- Wylie Location within the state of Texas Wylie Wylie (the United States)
- Coordinates: 32°22′22″N 99°46′31″W﻿ / ﻿32.37278°N 99.77528°W
- Country: United States
- State: Texas
- County: Taylor
- Time zone: UTC-6 (Central (CST))
- • Summer (DST): UTC-5 (CDT)
- GNIS feature ID: 1350622

= Wylie, Taylor County, Texas =

Wylie is an unincorporated community in Taylor County, Texas, United States. The once predominantly rural area has developed into a thriving suburban bedroom community as the city of Abilene expanded in the latter half of the 20th century. A significant portion of Wylie now lies within the city limits of Abilene, although a few areas often associated with the community are located outside of the city and remain unincorporated.

Though much of Wylie is now located within the far southern portion of Abilene, the area has retained a distinct identity through its public school system, the Wylie Independent School District.

==Geography==
Wylie is located approximately five miles southwest of downtown Abilene along FM 89 (Buffalo Gap Road) in the northeastern portion of Taylor County. Wylie is part of the Abilene, Texas Metropolitan Statistical Area, which includes all of Taylor, Jones, and Callahan Counties.

== History==

Wylie was named after J. J. Wylie, an early settler, who moved Taylor County in 1880. The first settlers farmed in the Wylie area beginning in 1881, but Wylie as a community did not develop until 1902, when John H. Vance arrived from Austin, Texas. Vance purchased several acres of land southwest of Abilene, and built the first general store. Vance included a residence attached at the back for his family. The structure was located on the southwestern corner of what is now the intersection of Buffalo Gap Road and Antilley Road. The store was known as Vances Corner.

That same year with the population growing, residents went to Mary V. Wylie, widow of J. J. Wylie, for assistance with a school and church. Mary donated land across the road to the north of the Vance store.

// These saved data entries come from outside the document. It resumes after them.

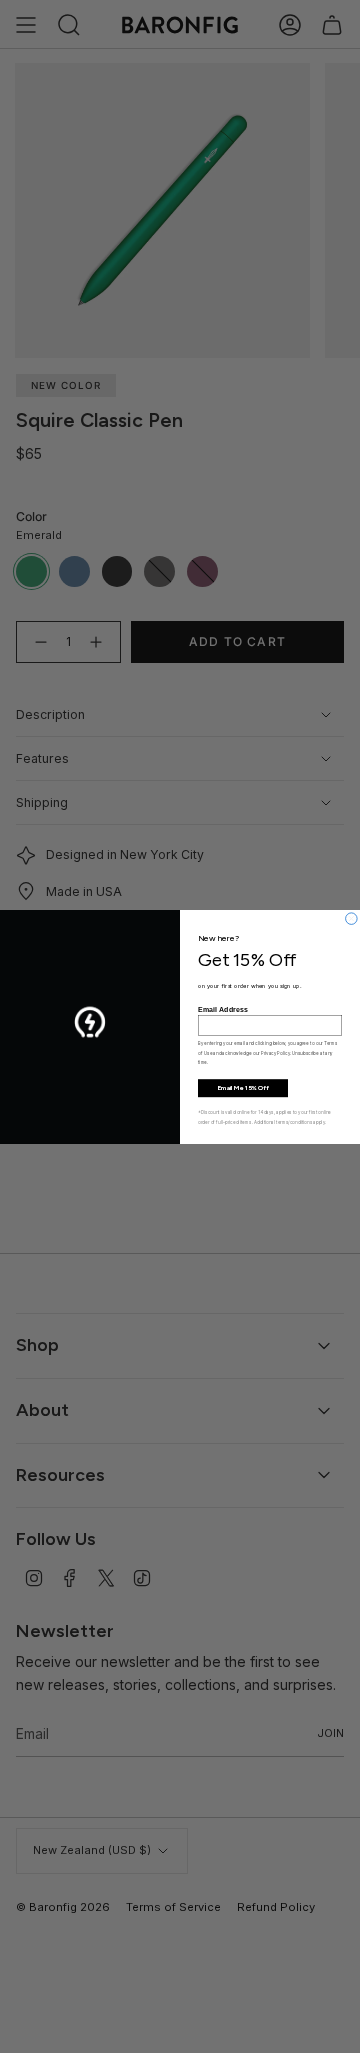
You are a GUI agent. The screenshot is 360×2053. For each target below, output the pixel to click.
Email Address (223, 1009)
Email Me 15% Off (243, 1088)
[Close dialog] (352, 918)
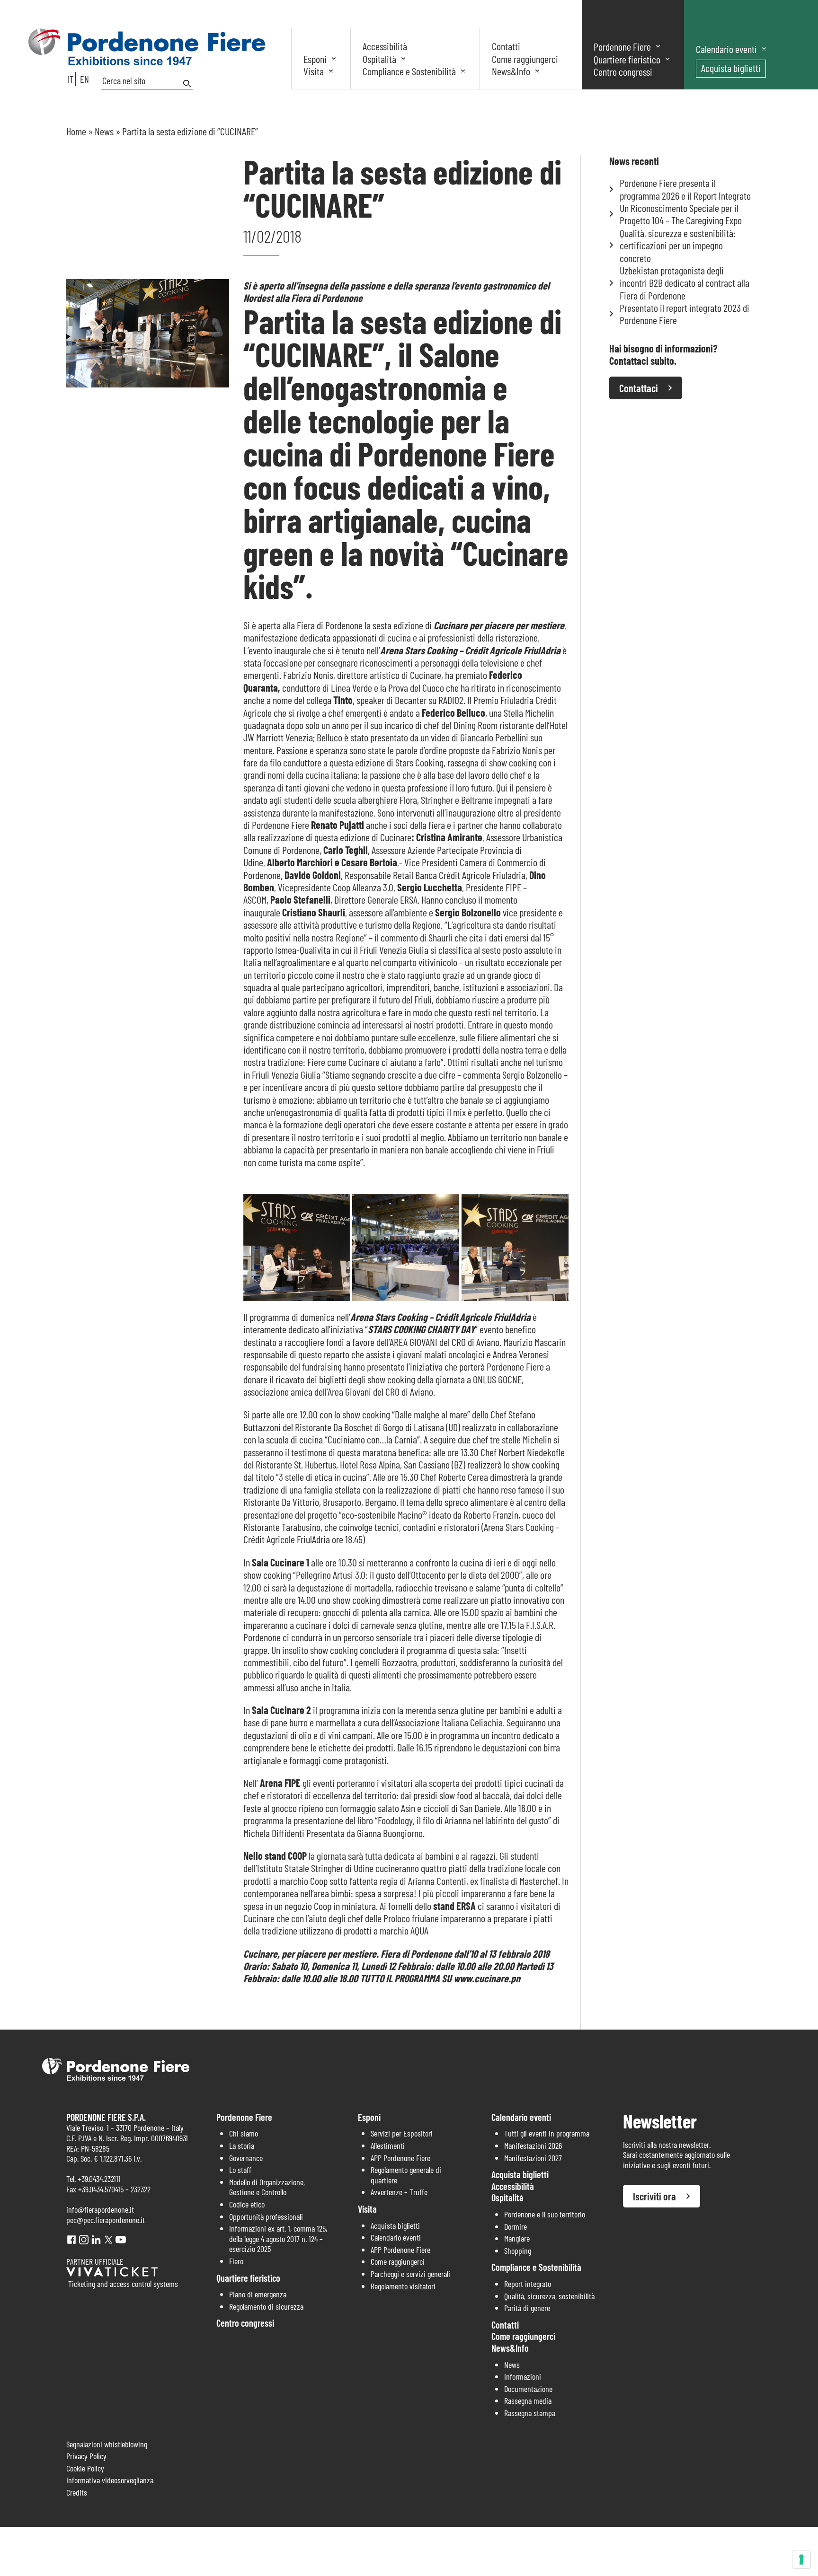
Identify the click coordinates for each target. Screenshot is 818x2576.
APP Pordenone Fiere (400, 2158)
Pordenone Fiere (622, 46)
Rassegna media (527, 2400)
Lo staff (240, 2169)
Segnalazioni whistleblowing (106, 2444)
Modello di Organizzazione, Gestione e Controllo (267, 2187)
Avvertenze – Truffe (399, 2192)
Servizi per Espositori (402, 2133)
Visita (313, 71)
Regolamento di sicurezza (266, 2306)
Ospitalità (379, 59)
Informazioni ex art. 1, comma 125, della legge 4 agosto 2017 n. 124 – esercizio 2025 (278, 2238)
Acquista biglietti (731, 68)
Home (76, 131)
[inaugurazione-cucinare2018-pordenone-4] (296, 1247)
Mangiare (517, 2238)
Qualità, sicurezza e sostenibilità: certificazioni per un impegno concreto (678, 245)
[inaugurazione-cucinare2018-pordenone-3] (515, 1247)
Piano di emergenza (257, 2294)
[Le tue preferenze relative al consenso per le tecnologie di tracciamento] (801, 2559)
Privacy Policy (86, 2456)
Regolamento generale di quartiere (406, 2174)
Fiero (236, 2261)
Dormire (515, 2226)
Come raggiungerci (525, 59)
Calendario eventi (726, 49)
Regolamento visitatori (403, 2286)
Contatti (506, 46)
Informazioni (522, 2376)
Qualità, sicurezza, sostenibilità (549, 2296)
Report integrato (527, 2283)
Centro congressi (623, 71)
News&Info (511, 71)
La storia (241, 2145)
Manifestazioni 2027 (533, 2158)
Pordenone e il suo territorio (544, 2214)
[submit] (188, 83)
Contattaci (638, 388)
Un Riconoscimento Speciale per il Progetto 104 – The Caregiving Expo (681, 214)
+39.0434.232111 (99, 2178)
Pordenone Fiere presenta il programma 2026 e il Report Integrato (685, 188)
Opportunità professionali (266, 2216)
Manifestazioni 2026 (533, 2145)
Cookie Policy (85, 2468)
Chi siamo (243, 2133)
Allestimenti (388, 2145)
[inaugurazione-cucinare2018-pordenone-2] (405, 1247)
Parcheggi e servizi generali (410, 2273)
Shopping (517, 2250)
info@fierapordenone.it (100, 2209)
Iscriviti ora (654, 2196)
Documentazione (528, 2388)
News (104, 131)
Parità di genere (527, 2308)
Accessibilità (385, 46)
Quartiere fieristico (627, 59)
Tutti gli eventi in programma (546, 2133)
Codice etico (247, 2204)
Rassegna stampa (529, 2413)
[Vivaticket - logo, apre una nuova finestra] (112, 2273)
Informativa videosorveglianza (109, 2480)
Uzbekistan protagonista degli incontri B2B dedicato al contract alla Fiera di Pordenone (684, 282)
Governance (246, 2158)
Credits (76, 2492)
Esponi (315, 59)
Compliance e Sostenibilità (409, 71)
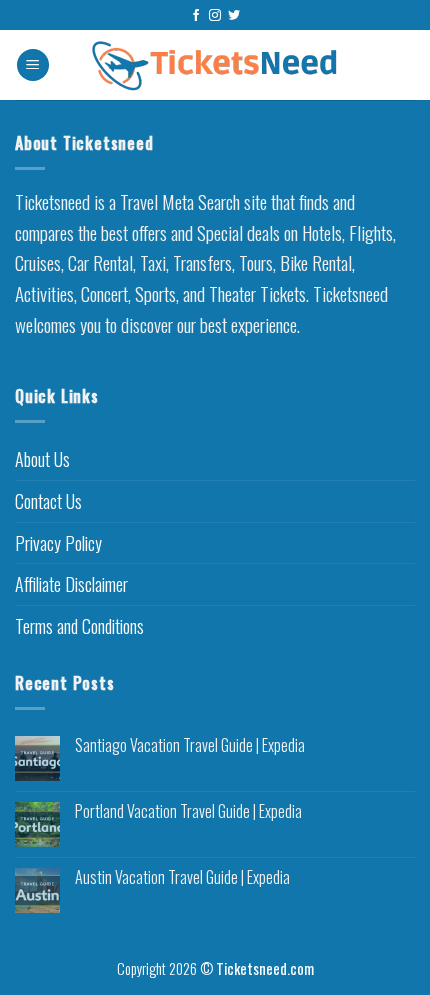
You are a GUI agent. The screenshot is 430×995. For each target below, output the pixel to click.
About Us (42, 459)
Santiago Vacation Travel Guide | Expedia (190, 745)
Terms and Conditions (79, 626)
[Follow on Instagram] (215, 16)
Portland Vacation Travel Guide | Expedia (188, 811)
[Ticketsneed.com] (215, 65)
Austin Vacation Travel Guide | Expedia (182, 877)
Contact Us (48, 501)
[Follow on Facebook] (196, 16)
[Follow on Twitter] (234, 16)
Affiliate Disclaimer (71, 584)
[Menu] (33, 65)
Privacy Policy (58, 543)
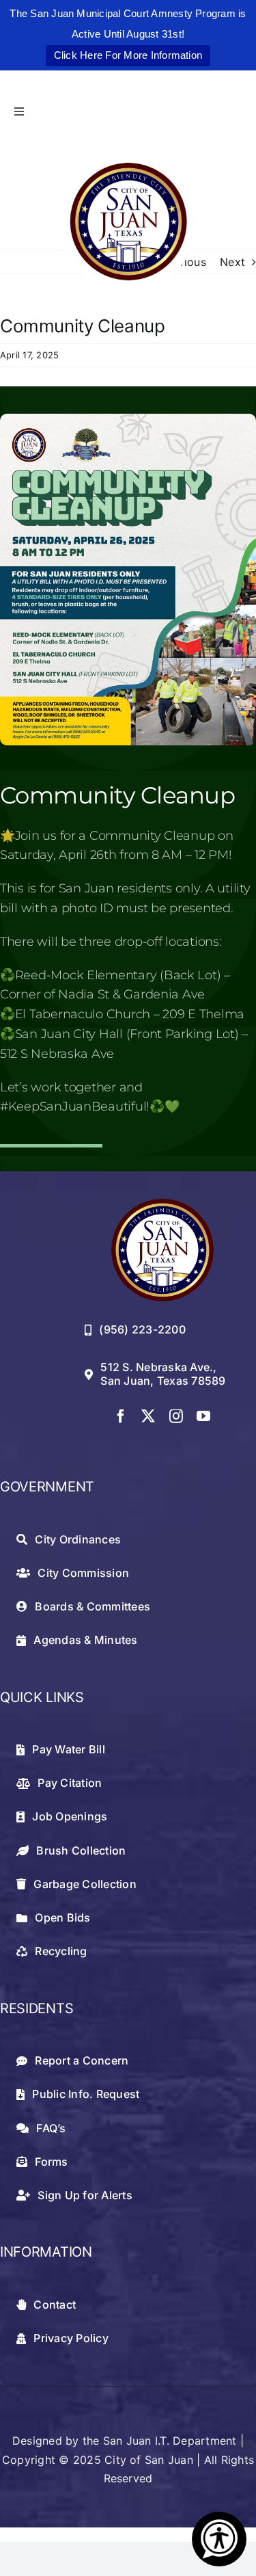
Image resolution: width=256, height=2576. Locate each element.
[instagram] (176, 1416)
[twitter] (148, 1416)
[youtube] (203, 1416)
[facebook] (121, 1416)
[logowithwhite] (128, 158)
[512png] (162, 1204)
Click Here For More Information (128, 55)
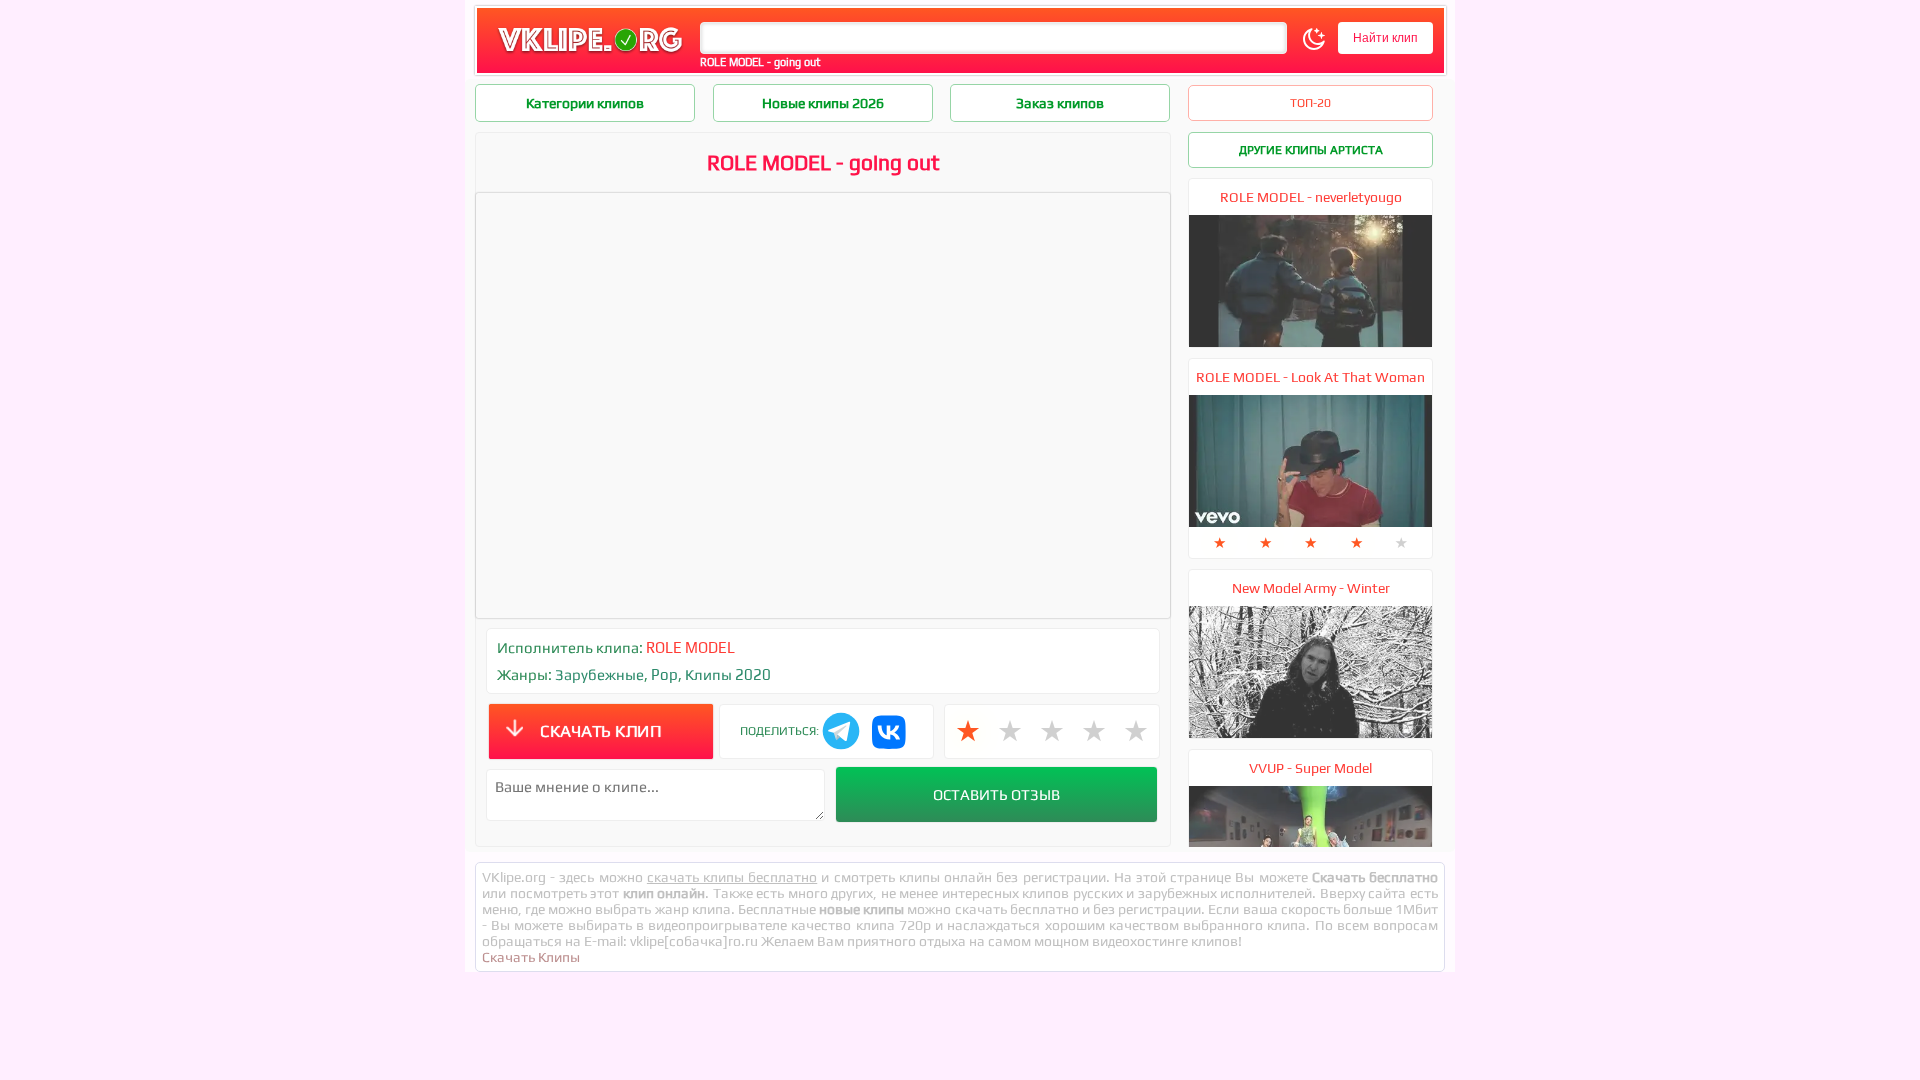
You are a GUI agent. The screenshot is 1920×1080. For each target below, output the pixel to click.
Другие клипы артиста (1311, 150)
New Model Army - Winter (1311, 588)
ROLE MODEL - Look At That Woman (1310, 377)
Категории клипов (585, 103)
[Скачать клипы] (590, 53)
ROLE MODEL (690, 647)
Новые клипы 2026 (823, 103)
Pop (664, 674)
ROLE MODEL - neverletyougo (1311, 197)
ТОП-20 (1310, 103)
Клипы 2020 (728, 674)
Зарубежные (599, 674)
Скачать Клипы (531, 957)
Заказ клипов (1060, 103)
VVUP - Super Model (1310, 768)
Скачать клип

The Wylie school district was designated in 1888, but records indicate that the school did not operate until 1902.

In 1902, three prominent citizens contributed $120 apiece for the purchase of materials, and several residents got together to build a building for use as both a school and a church.

In 1904, John Vance installed a post office in his store and named it Sambo, for "Brother Sam", his good friend and neighbor Sam Little. The Sambo post office operated from December 1904 until February 1912, when Abilene began rural postal delivery.

By 1915, the student population outgrew its current building. In her donation of land, Mrs. Wylie stipulated that the name of the school be changed to Wylie, in honor of her late husband. The citizens accepted her terms and voted for a $3,000 bond issue. A two-story plank building was constructed in 1916 and named Wylie School.

Wylie's population has increased exponentially in the past several decades due to continued growth of the Abilene Metropolitan Statistical Area.

==Education==
The Wylie community is served by the Wylie Independent School District (ISD). The fast-growing district also serves other portions of south Abilene, the unincorporated communities of Potosi, Caps, and View, and other predominantly rural areas of east central Taylor County. All of WISD's campuses are located within the Abilene city limits.